Exercise details: Skipping each picture, output the entries exactly as they stand below.
-- Opening Marker --
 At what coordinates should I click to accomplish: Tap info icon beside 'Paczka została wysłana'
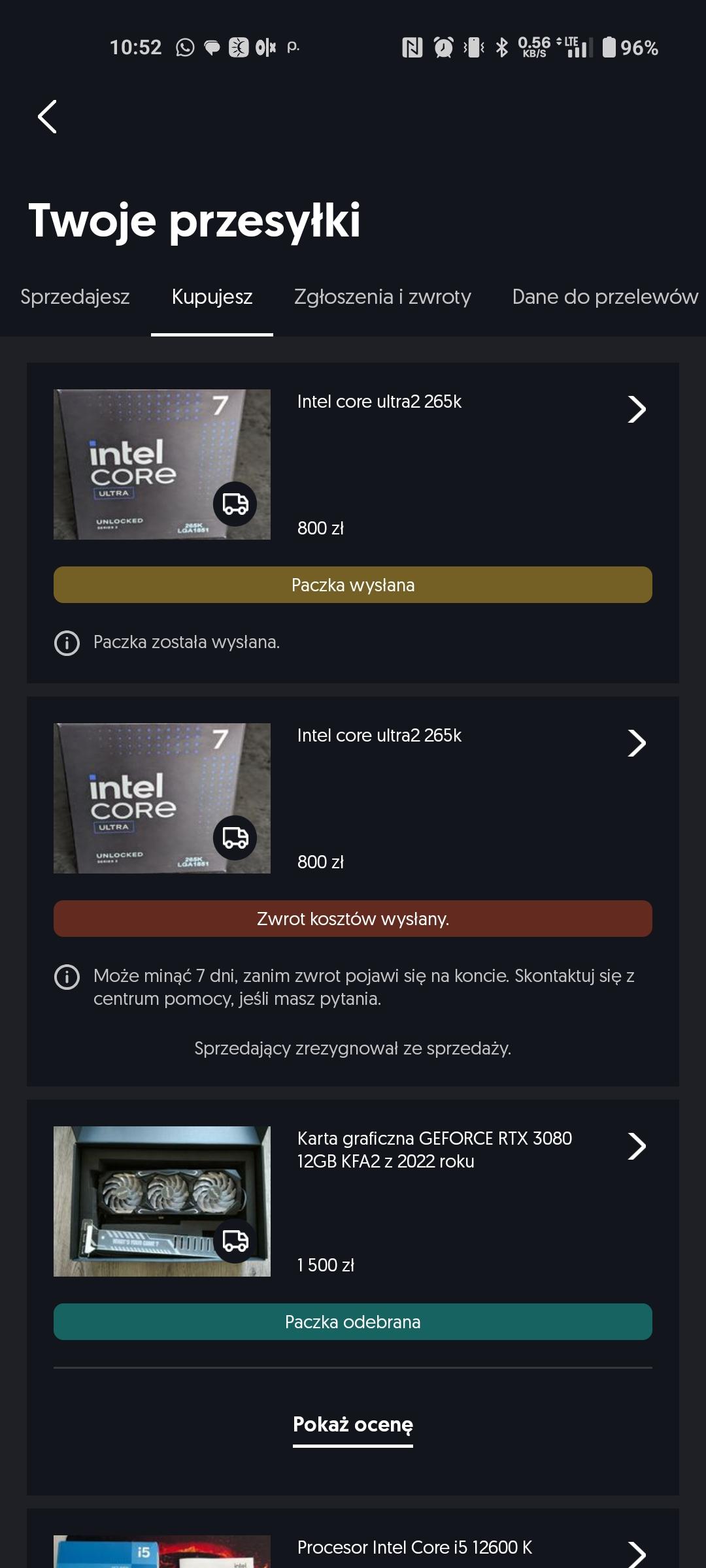coord(67,643)
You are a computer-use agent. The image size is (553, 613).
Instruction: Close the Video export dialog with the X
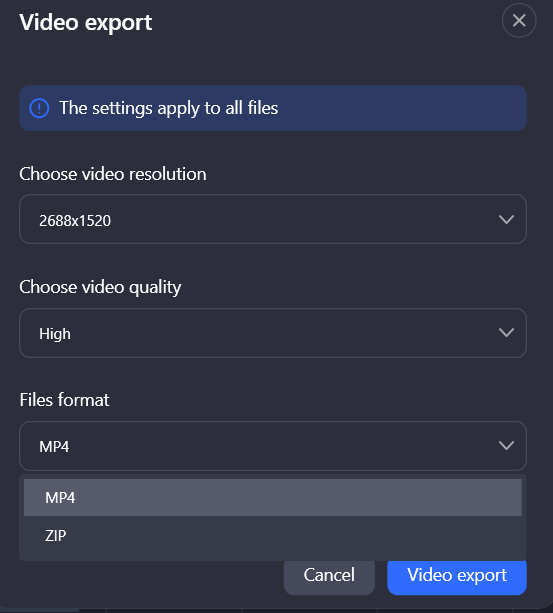(x=519, y=20)
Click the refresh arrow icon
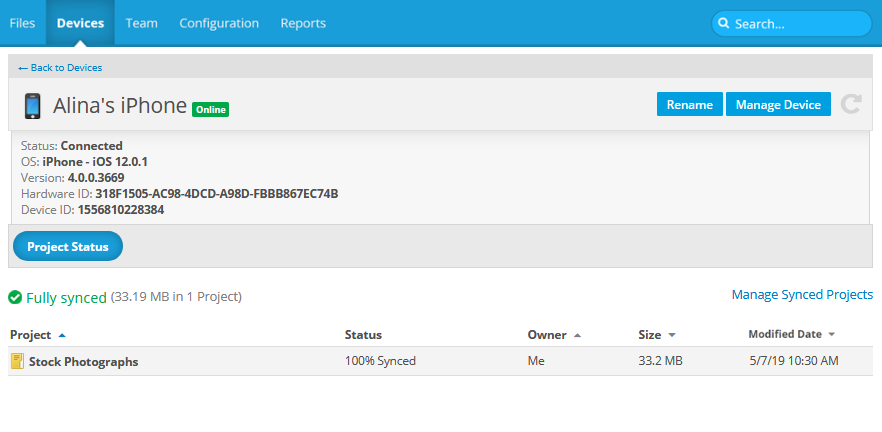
-- Closing Marker --
Response to this exercise:
 At what coordinates should I click to accomplish: Tap info icon beside 'Paczka została wysłana'
coord(67,643)
You are a computer-use agent. The image size is (553, 613).
Instruction: Close the Video export dialog with the X
(x=519, y=20)
Click the refresh arrow icon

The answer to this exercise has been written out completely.